12.15.2010

A sombra acalma-te Imperador


Este é um comentário pessoal. Dito isto posso começar por falar de um aspecto publico do filme. Botelho decidiu pass(e)ar o seu filme fora do circuito comercial, fora das salas dos multiplexs e fora das salas escuras do King (e de mais um par de salas dos privilegiados do país, onde qualquer lisboeta, como eu, se integra). Boetlho quis levar o seu filme ao povo, corrigindo, a todos. Fazendo uma digressão pelo pais com sessões nas dezenas de teatros municipais, aproveitando espaços subaproveitados e garantindo um número de espectadores muito superior ao que o filme normalmente faria (já ultrapassou os 10 mil). Mas há algo mais profundo nesta opção. Não é só comercial. A natureza do Filme do Desassossego não é de sala de cinema. Há a sensação de que vamos assistir a um evento especial, sem pipocas, sem casalinhos beijoqueiros, apenas com pessoas interessadas. Enfim. Isto para dizer que vi o filme no São Carlos. Melhor lugar não haveria de existir em Portugal (não necessariamente o meu assento que era o 4º balcão, coisa péssima), porque o Filme do Desassossego é filme-ópera e por isso a talha dourada da sala, os funcionários de fatinho e os candelabros combinam com o filme. Mais do que uma combinação decorativa, o próprio filme começa com uma orquestra a afinar (onde?) no São Carlos (está claro!) e desenvolve-se em pedaços cada vez mais oníricos (qual Inception qual quê), tendo cenas líricas interpretadas por Angélica Neto e Elsa Cortez, e participações musicais de Carminho, Lula Pena e Ricardo Ribeiro.
Se me é permitido falar por mim (como se o texto anterior fosse obra de um marionetista opressor), acho esta última obra de Botelho um filme maravilhoso. Tão imperfeito que até emociona, ingénuo, atrevido, experimentalista e desconexo, mas é daí que vem toda a sua força hipnótica. Sente-se uma fornalha criativa a borbulhar durante as duas horas de projecção, sente-se um prazer infinito em percebermos um filme que vive da sua multiplicidade de actores que surgem em gags mais ou menos filosóficos, de salientar a menina Wallenstein a explicar-nos a três dores pessoanas ou Miguel Guilherme e Rita Blanco a discorrer sobre a gramática em mudança ou ainda Rui Morrison a comentar o caixão de um nado-morto. Enfim. Depois claro, temos a explosão de imagens inquietantes de Botelho, um moça nua a desfilar na noite, um sapato vermelho num casaco de peles, uma lagosta a nadar, as sombras do quarto de Soares, o cinzeiro vazio. E depois os travelings no restaurante a passear de mesa em mesa.
Mas é Lisboa o elemento aglutinador. Lisboa é um sentimento. Aparece-nos uma Lisboa de Hoje com gajos a foderem na rua e mendigos no chão e graffitis nas paredes e Pessoa a passear-se pelo meio disto como se fosse o princípio do século. Lisboa é sensação, coisa animal e incontrolável. Enfim. Este é um comentário pessoal.

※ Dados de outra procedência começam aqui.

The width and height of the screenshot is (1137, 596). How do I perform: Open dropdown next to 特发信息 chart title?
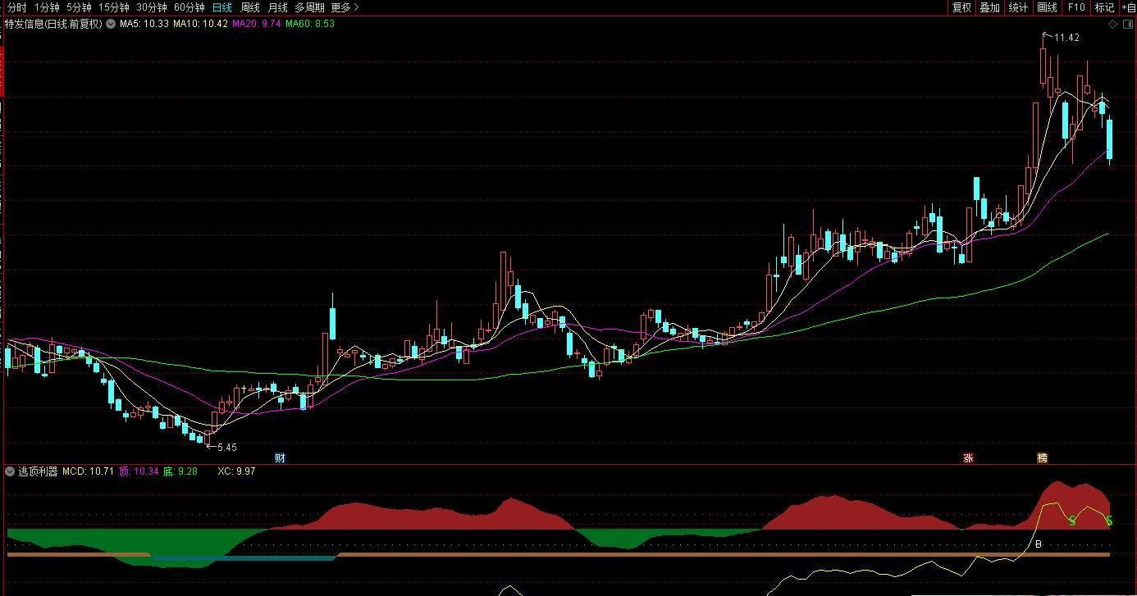pos(110,24)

P.S.: Peço desculpa pela linguagem, mas uma vez, de vez em quando, lá tenho que dizer uma alarvidade.

3 comentários:

Flávio Gonçalves disse...

Belo texto :)

A Bola Indígena disse...

Parabéns por este blog. Prosa superior ;)

Cumps

Ricardo-eu disse...

eu estava à espera de ofender alguém, mas ao que parece, publicar textos com palavrões agrada os meus leitores. Muito obrigado, sinceramente pensava que este texto era fraquinho, agora tenho um ego maior graças a vós.